Arretratezza e sprazzi di modernità, degrado e dignità, voglia di emergere di un paese che paese ancora non è.  Benvenuti nel Kosovo 2.0, lo stato che ha proclamato la sua indipendenza il 17 Febbraio 2008.  Popolato da due milioni di persone, di superficie inferiore a quella dell’Abruzzo, annovera però ben 314 pompe di benzina, esempio lampante di un riciclaggio di denaro che fa gola alla criminalità organizzata, in primis a quella italiana. Il tasso di disoccupazione è alle stelle nel più giovane stato d’Europa, eppure ogni cento metri ci si imbatte in un’insegna, “autolarje”,che in albanese significa autolavaggio, perché chi il lavoro non ce l’ha spesso se lo crea, e poi ai kosovari piace avere le macchine  belle pulite.

Dislocato nel cuore dei Balcani, il Kosovo è uno Stato/non Stato che  fatica a trovare la sua ragion d’essere, in quanto  viene disconosciuto non solo dalla sua più “acerrima” vicina di casa, la Serbia, ma anche dalla maggioranza della Comunità Internazionale.  Al suo interno convivono diverse etnie, albanesi e serbi in primis, ma anche rom, turchi, gorani.  Il ricordo della sanguinosa guerra civile (risale a meno di quindici anni fa) è ancora vivo nella memoria collettiva, lo dimostrano i tanti piccoli cimiteri dedicati alle vittime del conflitto che, da nord a sud, costeggiano le strade del paese, interrompendo lo scenario agreste. La ricostruzione qui, seppur a fatica, va avanti, nell’arretratezza di un paesaggio che riecheggia le pellicole neorealiste del nostro Dopoguerra.

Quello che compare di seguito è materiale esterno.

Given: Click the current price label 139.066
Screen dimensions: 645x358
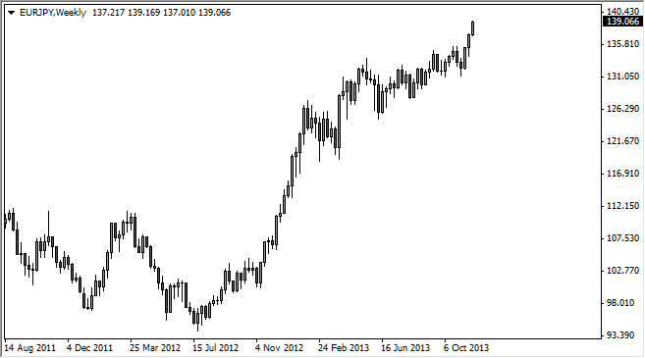Looking at the screenshot, I should 622,22.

I cantieri, da Pristina a Prizren, danno l’idea di un contesto in divenire, e rappresentano l’unico collante di un paese che sta ancora cercando la sua identità. Un’incessante ricerca del proprio io resa possibile grazie anche al contributo italiano: ponti, strade, asili, scuole… l’imprinting del nostro tricolore è ben radicato sul territorio kosovaro.  A dodici anni dall’inizio della missione Nato, KFOR, i soldati italiani continuano ad esser visti come dei  benefattori. Per i bimbi del posto sono loro gli “eroi in mimetica”, e ancor oggi si riversano sulle strade al loro passaggio, sbracciandosi  con le manine in segno di saluto, quasi fosse il più dolce dei giochi.

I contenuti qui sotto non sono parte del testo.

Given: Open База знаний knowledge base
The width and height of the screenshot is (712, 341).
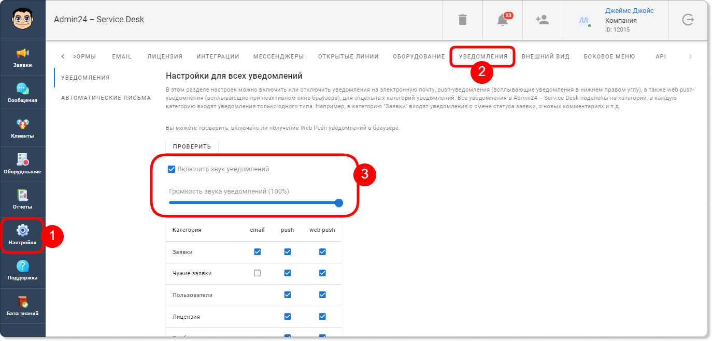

“Uniti per la pace” recita la scritta che si erige, imponente, nella piazza principale di Villaggio Italia, il quartier generale in cui convivono militari italiani, sloveni, svizzeri e austriaci. La Joint Enterprise è una missione di pace che mira a far camminare il Kosovo con le proprie gambe, provvedendo al mantenimento della sicurezza e delle libertà di movimento.

Dal 1 Maggio a Pec  opera il 21° Reggimento artiglieria terrestre Trieste di Foggia, il cui comandante, il colonnello Vincenzo Cipullo, è a capo anche del Multinational Battle Group West, la forza multinazionale impegnata nell’ovest del paese.  Tra i compiti peculiari assegnati ai nostri militari figura la salvaguardia di siti di particolare rilevanza religiosa, su tutti il monastero di Decane e il patriarcato di Pec: simboli della religione serbo ortodossa dislocati nel cuore della parte albanese del Kosovo e, in passato, soggetti a numerosi attacchi.

L’apparente stabilità del paese cela, in realtà, una forte fragilità.

Gli anziani, con i loro volti scarni ed incavati vivono dedicandosi alla pastorizia e all’agricoltura, rimembrando i tempi della ex Jugoslavia, quando “grazie” al regime la sanità era pagata, i mezzi pubblici gratuiti,  le ferie non erano un miraggio e si poteva dormire in casa anche senza chiudere a chiave la porta.  Sono pochi i giovani che, seguendo l’esempio dei padri, passano le loro giornate portando al pascolo mandrie di mucche o di pecore. La maggior parte degli adolescenti infatti  se ne va in giro con l’ipod nelle orecchie, internet  sempre alla portata di mano, coltivando quel mito dell’Europa che rimane però solo un abbaglio. La mancata liberalizzazione dei visti infatti riduce a zero la libertà di movimento dei kosovari e in questo modo ne alimenta – di fatto – il mondo dell’illecito.  La polizia locale è solo agli embrioni, la convivenza tra corruzione e narcotraffico trova qui il suo terreno più fertile. Una membrana permeabile che si dimostra un corridoio fecondo per il traffico di stupefacenti provenienti dall’Afghanistan. Le stime parlano di quarantamila i ragazzi kosovari, censiti, che fanno uso di droghe, soprattutto metadone. E’ la globalizzazione che irrompe, prepotentemente, nel cuore dei Balcani, con tutti i suoi ma e i suoi se.

Romina Vinci

(testo e foto)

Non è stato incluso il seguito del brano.